The Legislative Analyst issued
a report yesterday
slamming California’s High Speed Rail project. The
analyst cited a number of problems including uncertain funding, conditions
attached to federal funds and poor management of the project. While the analyst
recommended some changes that might help the project, I wonder if the voters would
like a second crack at voting on high-speed rail.
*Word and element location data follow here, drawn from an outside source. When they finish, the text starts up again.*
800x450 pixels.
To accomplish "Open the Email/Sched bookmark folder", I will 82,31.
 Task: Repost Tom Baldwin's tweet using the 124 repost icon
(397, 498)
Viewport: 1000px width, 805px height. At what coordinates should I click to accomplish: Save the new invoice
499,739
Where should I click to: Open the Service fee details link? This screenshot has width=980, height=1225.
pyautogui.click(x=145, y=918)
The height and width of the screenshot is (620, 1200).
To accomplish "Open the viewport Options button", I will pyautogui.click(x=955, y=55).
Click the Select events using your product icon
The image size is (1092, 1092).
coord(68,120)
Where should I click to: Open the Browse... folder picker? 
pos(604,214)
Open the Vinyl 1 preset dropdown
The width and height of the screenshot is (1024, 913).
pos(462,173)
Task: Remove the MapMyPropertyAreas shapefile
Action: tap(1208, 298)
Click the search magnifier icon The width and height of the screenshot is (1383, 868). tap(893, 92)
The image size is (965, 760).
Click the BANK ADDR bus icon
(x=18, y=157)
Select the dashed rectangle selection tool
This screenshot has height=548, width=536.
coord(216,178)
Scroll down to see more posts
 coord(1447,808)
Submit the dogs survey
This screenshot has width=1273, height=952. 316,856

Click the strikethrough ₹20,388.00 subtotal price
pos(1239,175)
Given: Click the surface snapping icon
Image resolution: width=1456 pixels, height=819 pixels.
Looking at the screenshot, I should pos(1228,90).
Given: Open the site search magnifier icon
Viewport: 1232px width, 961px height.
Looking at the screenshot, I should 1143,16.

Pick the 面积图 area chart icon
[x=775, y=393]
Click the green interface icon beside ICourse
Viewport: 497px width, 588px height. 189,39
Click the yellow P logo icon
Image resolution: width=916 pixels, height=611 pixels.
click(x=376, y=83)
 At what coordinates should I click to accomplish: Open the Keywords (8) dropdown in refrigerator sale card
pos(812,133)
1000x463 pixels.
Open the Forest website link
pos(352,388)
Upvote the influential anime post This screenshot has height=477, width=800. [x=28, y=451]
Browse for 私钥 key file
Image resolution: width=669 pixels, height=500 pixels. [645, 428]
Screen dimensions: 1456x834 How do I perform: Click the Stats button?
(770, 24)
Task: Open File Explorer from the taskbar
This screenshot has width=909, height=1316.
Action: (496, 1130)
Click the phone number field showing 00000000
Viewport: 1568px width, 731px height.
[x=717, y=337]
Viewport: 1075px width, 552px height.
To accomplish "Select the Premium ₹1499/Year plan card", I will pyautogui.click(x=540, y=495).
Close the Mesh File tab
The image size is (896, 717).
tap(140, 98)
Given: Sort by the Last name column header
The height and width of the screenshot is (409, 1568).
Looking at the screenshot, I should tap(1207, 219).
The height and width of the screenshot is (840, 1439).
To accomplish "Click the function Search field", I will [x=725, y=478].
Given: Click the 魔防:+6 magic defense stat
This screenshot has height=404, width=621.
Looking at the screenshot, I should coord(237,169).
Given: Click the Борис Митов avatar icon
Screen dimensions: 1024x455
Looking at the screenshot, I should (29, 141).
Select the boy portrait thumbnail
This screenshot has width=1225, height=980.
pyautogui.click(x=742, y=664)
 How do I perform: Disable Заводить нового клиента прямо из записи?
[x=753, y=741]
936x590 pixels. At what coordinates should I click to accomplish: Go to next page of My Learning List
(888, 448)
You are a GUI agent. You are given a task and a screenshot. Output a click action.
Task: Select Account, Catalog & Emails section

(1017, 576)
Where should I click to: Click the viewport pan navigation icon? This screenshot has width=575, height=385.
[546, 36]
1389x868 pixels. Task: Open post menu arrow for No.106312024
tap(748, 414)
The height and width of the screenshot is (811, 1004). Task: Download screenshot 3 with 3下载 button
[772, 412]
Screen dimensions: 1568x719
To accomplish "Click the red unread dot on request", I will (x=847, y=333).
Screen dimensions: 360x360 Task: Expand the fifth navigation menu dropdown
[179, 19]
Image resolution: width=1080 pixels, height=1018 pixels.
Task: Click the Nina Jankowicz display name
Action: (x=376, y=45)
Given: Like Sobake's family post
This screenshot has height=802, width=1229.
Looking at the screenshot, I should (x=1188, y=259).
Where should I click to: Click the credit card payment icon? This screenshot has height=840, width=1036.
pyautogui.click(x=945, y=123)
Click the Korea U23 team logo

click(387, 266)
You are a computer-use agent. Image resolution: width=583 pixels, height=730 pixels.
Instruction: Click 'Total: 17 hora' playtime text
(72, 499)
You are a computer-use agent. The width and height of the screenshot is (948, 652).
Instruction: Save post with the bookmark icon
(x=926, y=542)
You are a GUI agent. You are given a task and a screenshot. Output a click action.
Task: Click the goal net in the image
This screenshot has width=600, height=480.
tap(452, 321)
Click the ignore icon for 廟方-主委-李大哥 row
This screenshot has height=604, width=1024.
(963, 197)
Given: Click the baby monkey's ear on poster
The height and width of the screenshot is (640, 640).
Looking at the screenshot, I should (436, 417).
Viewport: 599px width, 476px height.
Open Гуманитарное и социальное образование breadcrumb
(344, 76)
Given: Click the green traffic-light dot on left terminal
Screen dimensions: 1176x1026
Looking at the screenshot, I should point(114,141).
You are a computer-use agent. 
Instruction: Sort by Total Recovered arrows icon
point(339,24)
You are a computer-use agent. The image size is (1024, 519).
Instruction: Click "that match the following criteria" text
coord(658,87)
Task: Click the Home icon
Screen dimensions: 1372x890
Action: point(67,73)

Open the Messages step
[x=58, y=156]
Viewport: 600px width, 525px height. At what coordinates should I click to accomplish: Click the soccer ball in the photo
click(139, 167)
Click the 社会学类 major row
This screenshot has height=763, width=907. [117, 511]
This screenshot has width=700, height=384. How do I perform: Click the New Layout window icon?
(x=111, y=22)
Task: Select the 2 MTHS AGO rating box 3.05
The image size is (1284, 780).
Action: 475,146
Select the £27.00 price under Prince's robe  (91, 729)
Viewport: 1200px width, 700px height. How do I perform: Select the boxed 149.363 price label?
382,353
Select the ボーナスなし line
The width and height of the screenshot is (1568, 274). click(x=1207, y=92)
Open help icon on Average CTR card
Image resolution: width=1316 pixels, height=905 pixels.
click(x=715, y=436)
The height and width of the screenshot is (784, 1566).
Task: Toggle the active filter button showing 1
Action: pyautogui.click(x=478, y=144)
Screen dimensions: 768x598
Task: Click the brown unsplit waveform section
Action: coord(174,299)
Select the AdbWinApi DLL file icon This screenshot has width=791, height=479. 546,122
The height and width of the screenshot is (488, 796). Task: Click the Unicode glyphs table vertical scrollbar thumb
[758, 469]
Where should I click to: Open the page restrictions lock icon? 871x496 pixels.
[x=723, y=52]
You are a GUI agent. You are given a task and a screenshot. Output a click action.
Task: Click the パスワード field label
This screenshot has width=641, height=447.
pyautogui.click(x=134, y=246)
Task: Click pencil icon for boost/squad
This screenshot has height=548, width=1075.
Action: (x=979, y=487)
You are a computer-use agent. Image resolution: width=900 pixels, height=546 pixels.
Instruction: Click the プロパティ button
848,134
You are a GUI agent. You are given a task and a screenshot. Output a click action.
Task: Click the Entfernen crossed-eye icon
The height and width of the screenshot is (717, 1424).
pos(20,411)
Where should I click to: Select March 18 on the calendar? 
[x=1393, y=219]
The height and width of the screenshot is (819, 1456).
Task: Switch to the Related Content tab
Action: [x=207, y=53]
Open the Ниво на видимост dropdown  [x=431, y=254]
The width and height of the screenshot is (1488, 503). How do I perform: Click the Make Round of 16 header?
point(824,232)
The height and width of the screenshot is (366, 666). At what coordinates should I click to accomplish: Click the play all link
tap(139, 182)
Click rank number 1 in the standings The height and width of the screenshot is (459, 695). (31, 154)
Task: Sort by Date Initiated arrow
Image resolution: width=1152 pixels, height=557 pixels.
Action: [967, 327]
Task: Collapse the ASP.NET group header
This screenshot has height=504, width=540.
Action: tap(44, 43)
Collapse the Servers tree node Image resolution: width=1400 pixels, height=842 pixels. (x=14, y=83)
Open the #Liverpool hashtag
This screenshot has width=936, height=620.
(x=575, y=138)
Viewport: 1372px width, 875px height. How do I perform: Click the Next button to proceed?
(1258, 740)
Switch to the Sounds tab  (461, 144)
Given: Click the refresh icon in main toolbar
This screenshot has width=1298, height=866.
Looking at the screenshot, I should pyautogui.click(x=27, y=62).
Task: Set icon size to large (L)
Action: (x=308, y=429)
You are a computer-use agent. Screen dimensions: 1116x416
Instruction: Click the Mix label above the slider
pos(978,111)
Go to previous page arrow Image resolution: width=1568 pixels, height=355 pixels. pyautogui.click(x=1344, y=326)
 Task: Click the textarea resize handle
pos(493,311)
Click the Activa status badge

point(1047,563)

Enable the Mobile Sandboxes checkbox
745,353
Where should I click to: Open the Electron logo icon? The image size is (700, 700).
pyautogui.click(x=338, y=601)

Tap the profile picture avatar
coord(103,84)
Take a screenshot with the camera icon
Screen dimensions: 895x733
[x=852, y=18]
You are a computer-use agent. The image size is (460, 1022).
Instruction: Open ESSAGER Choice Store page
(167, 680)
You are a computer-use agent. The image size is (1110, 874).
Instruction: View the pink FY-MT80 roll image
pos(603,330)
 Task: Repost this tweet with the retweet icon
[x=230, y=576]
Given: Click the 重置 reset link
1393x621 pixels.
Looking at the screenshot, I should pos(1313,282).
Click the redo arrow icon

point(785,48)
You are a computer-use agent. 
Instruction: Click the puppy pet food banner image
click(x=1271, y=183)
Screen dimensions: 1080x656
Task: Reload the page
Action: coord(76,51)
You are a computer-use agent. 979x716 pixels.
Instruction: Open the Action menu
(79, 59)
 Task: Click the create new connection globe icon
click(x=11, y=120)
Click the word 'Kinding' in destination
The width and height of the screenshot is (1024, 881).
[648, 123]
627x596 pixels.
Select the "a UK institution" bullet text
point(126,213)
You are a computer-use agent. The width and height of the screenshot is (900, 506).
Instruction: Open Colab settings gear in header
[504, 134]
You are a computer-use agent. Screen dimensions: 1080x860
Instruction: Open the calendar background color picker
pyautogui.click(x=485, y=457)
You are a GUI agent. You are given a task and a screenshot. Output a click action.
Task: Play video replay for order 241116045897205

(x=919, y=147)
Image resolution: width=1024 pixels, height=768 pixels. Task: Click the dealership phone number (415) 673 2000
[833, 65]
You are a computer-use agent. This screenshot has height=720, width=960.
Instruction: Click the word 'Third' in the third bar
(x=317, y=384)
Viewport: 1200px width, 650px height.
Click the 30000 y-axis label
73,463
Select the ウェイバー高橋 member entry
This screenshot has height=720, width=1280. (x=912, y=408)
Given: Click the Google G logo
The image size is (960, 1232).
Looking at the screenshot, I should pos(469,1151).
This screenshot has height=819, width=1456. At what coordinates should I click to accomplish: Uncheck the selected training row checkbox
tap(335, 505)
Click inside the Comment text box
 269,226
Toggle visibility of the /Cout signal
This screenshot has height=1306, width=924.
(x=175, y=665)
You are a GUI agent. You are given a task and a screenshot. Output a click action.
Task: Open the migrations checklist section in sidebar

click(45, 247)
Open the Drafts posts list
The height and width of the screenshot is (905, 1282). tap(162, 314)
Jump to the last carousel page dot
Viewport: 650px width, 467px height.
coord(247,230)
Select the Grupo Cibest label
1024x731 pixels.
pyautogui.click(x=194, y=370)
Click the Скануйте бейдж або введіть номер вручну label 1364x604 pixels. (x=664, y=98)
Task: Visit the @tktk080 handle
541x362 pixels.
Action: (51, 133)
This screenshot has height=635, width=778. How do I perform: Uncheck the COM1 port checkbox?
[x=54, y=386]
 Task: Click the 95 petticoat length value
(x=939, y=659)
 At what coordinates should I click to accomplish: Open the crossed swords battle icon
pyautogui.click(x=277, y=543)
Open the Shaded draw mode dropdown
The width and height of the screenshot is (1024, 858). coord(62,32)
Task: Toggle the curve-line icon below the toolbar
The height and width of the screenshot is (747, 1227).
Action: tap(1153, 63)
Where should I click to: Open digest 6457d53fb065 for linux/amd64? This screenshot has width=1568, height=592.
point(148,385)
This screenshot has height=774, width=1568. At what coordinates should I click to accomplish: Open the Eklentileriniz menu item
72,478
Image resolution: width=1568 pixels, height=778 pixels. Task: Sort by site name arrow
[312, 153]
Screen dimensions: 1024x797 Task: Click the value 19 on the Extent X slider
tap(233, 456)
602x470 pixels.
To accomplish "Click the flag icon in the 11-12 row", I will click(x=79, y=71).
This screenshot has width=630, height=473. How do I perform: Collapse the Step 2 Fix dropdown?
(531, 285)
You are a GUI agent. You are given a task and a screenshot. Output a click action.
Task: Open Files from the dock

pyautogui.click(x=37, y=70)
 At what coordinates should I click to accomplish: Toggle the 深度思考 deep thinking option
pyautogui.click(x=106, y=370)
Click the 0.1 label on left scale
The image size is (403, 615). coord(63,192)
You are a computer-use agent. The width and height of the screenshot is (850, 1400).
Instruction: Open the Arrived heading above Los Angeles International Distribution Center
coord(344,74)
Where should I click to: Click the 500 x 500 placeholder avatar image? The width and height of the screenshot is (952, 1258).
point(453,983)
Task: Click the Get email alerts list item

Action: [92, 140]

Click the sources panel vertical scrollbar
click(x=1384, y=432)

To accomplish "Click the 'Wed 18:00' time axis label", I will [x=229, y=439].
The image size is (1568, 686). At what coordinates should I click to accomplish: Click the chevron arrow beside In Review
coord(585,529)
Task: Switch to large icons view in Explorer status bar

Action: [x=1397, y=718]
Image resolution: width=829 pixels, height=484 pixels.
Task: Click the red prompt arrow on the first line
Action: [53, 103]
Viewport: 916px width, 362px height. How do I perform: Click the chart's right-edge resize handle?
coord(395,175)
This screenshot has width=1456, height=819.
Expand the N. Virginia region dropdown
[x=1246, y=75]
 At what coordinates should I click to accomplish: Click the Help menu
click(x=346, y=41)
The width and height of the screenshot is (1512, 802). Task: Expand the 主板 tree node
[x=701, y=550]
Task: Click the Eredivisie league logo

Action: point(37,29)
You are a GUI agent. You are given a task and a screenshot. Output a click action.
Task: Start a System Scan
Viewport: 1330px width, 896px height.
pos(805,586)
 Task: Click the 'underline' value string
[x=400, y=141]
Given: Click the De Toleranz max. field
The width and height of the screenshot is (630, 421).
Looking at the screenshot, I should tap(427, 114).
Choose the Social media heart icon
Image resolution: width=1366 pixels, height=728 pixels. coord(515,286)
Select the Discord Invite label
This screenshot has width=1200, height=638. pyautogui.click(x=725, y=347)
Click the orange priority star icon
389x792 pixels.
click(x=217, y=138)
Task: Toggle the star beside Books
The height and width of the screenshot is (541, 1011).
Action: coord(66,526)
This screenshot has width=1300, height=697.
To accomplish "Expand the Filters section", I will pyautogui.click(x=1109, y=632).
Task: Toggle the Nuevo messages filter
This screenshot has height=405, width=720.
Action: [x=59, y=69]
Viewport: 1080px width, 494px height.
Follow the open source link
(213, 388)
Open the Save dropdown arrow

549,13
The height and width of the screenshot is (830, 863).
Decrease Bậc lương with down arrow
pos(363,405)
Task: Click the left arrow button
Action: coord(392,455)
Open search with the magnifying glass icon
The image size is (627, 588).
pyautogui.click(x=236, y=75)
Cut their loses before things
get worse.

The huge $9-billion bond voters approved as Proposition 1A
in 2008 passed with 52.6% of the vote with pretty much all the money spent in
the campaign on the Yes side. (Full Disclosure: I participated in a number of
debates representing the No side.) Ultimately, the cost of the huge project is
pegged at $43-billion.

Calculations in support of the project never seemed real,
especially the projected number of riders to make it financially stable and the
actual cost. Sure enough, once the measure passed, estimates on the project’s
cost inflated and the numbers of potential riders deflated.

Then the team in charge of the project decided to start it
in a less populated section of the state and California’s ballyhooed high-speed
rail project was soon dubbed "the train to nowhere."

There is no assurance that the legislative analyst’s
remedies will save the project. The state cannot afford a boondoggle. The
analyst is even suggesting that a $185 million payment to high-speed rail be
cut to $7 million this year. The rest of that money could go toward the
deficit, I suppose.

The larger issue is should the voters have a chance to
reconsider their decision from three years ago. Yes, taxpayers will have lost
some big money if we pull out now.  But,
will we lose even bigger money if the project continues its downward spiral?

Should the voters get a chance to vote again?